- [Exercise task 1]: Update the records from the line with "The image size is (2023, 1136)." through the end of the records so that "blue question mark" reads "gray question mark", with everything else unchanged. Leave the pictures out.

UglyPTY - A PyQt6-based SSH and Serial Terminal with Extensible Tooling.
Project description
UglyPTY
UglyPTY is an extensible graphical terminal emulator built with Python and PyQt6. It provides a user-friendly interface for managing and establishing SSH connections, with some great productivity of features. This is the base product of many Network Engineering automation tools currently in development. A plugin based system for adding features to the application is included in this release, along with some basic plugin examples. The best network automation tools are in python ...
Why?
The whole point of the UglyPTY project is not to solve every problem, but to provide a platform based on the tool network engineers use most - an SSH Terminal. Developers like text editors with add-on capabilites, this is just the equivilent for CLI focused engineers. Nothing in these plugins is supper special, I just wanted to provide enough example plugins that others could create there own tools. Both the usable .whl files, as well as original source code are included in the repo. And hopefully you enjoy using the base SSH application if thats all you need. You don't have to load any plugins to use UglyPTY, but remember, these are all beta tools, be careful ;)

- [Exercise task 2]: Write the next part of the UglyPTY project description, picking up after its final sentence.

- [Dataset extract]:
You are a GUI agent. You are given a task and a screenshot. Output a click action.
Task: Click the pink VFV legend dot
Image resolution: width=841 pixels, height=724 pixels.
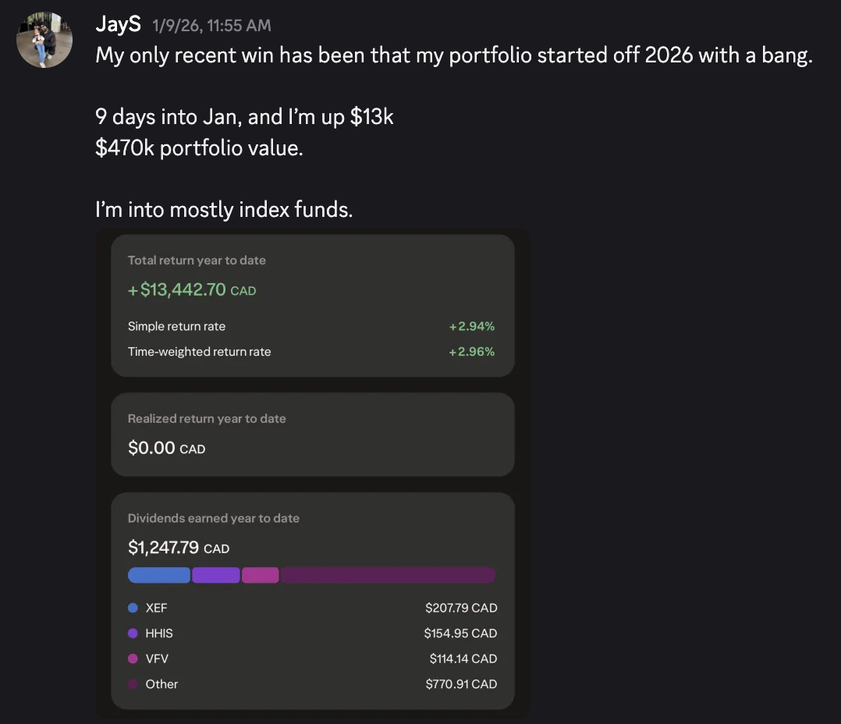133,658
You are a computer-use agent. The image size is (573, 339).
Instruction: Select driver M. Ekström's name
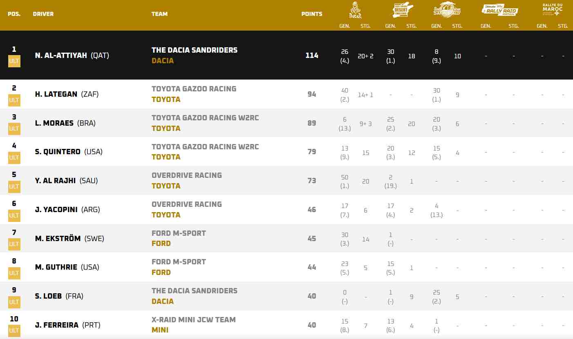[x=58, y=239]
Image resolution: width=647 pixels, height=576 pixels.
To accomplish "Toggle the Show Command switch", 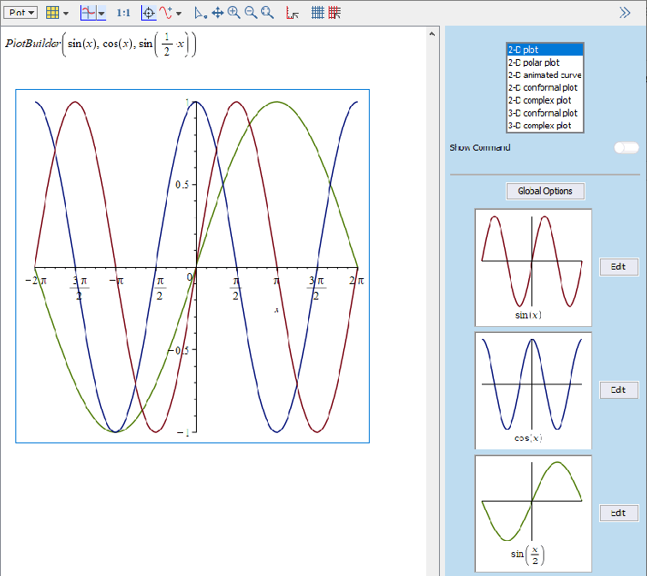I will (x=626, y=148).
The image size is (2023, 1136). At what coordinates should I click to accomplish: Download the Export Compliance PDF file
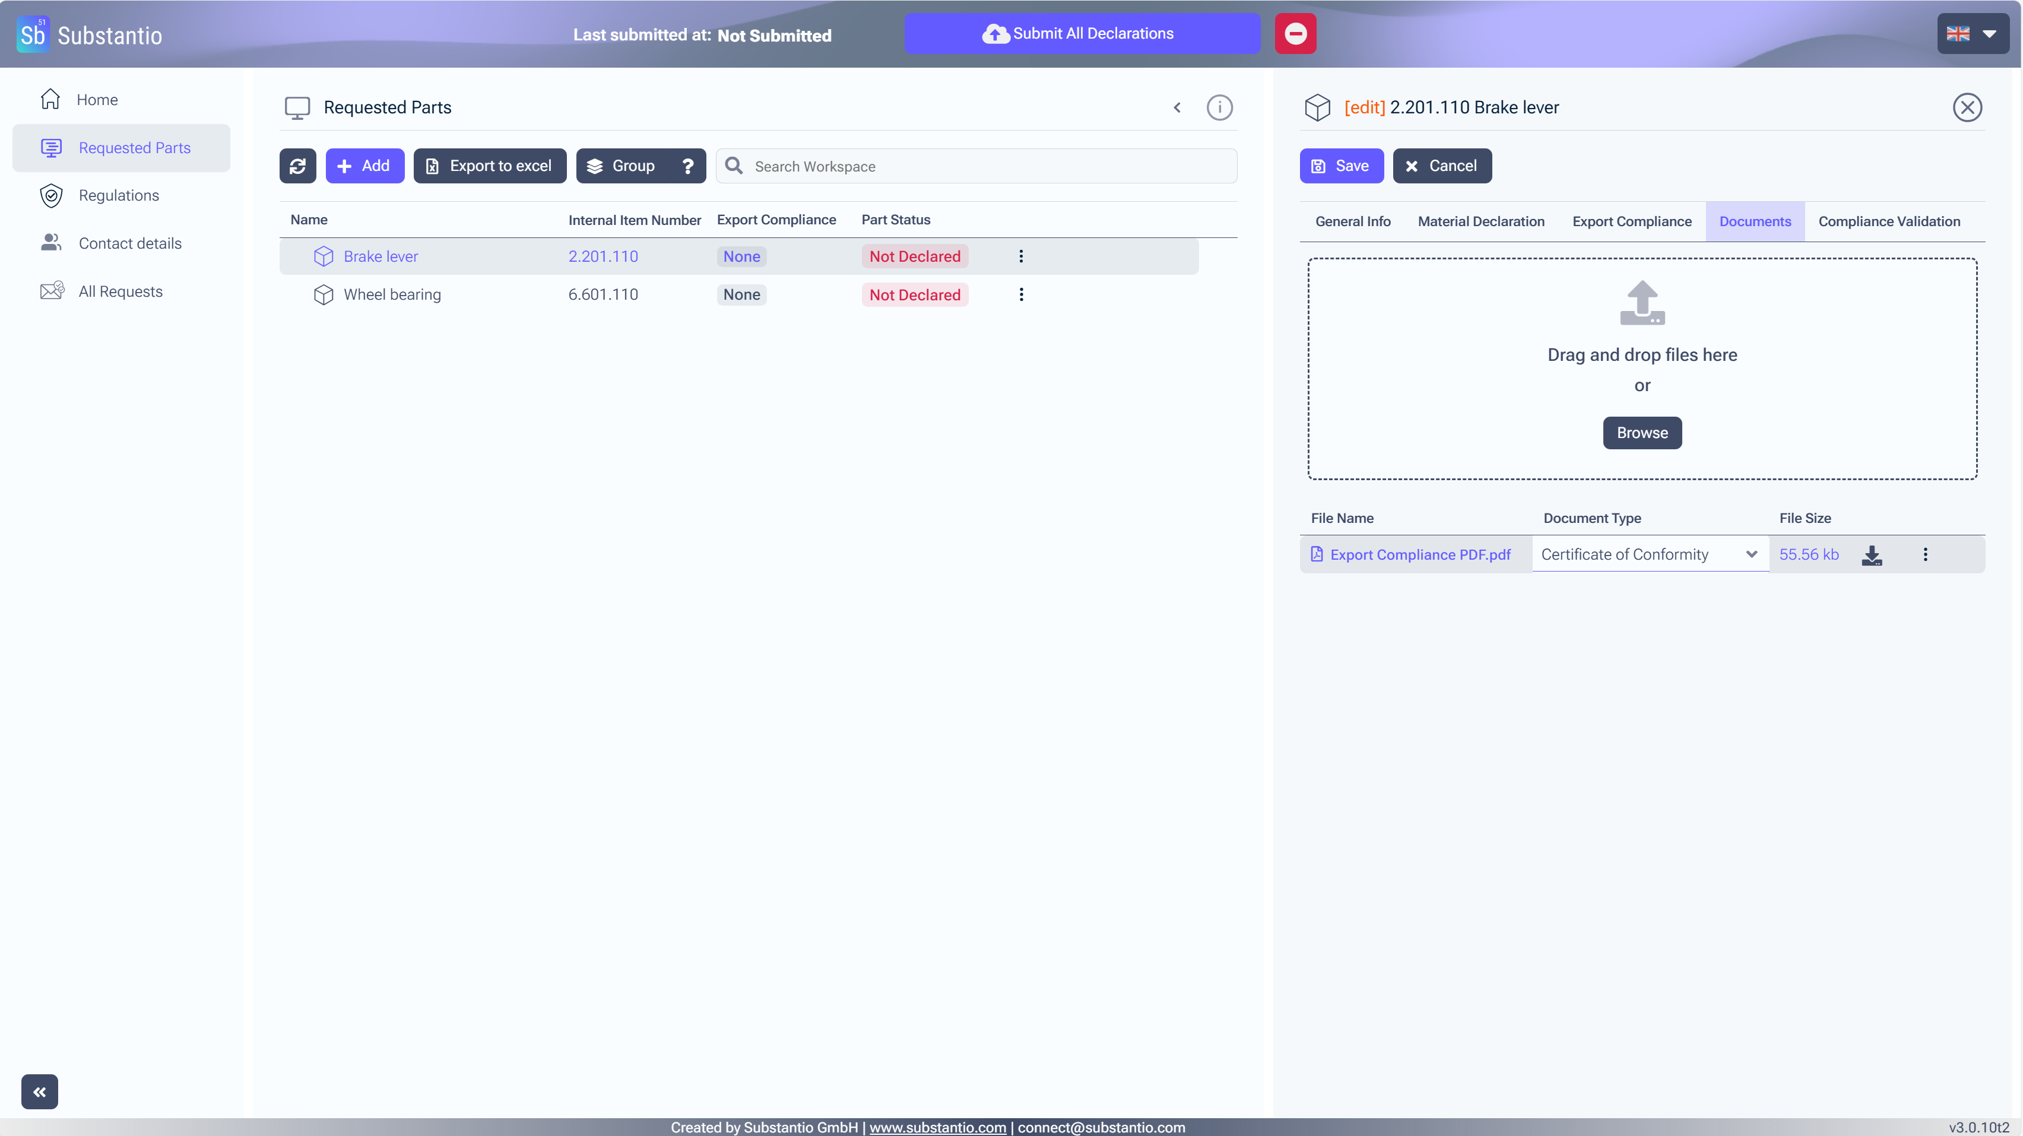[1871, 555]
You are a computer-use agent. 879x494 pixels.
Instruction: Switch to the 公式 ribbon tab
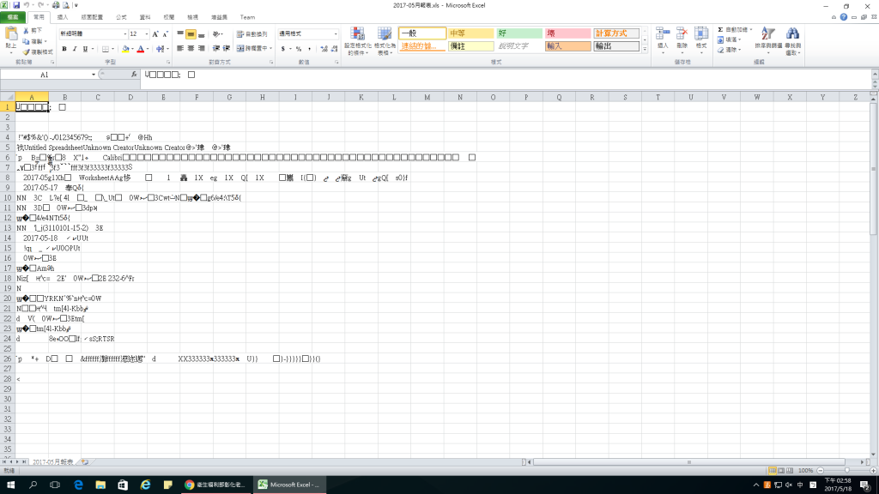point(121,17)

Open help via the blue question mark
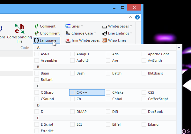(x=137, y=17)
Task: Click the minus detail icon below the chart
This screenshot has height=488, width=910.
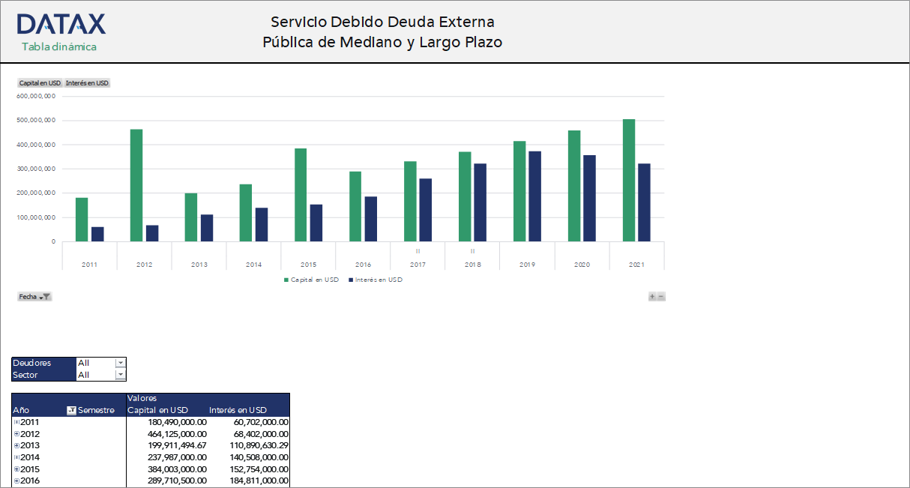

- [Task answer 1]:
The image size is (2023, 1136). At what coordinates should I click to accomplish: Download the Export Compliance PDF file
[1871, 555]
You are a computer-use agent. 879x494 pixels.
Instruction: Switch to the 公式 ribbon tab
point(121,17)

Open help via the gray question mark
(x=137, y=17)
Task: Click the minus detail icon below the chart
This screenshot has height=488, width=910.

- [Task answer 2]:
Python needed a native SSH GUI Terminal
This application does NOT wrap a backend web server like Webssh. It DOES use xterm.js for terminal emulation.
Note: This is a VERY beta release with a lot of functionality.
Features
-
Session Manager: Leverage the sessions you use in your Terminal environment in your automation scripts (examples included).
- Create, edit, or delete sessions with specific settings.
- Supports password and key based authentication.
-
Credentials Manager: Safely manage your user credentials.
- Passwords are encrypted.
- Fetch all credentials or a specific credential by ID from a SQLite database (
settings.sqlite
).
-
Themed Views: Multiple theme modes - light, dark, light-dark, and dark-light.
-
Tab Management: Handle multiple SSH connections across different tabs.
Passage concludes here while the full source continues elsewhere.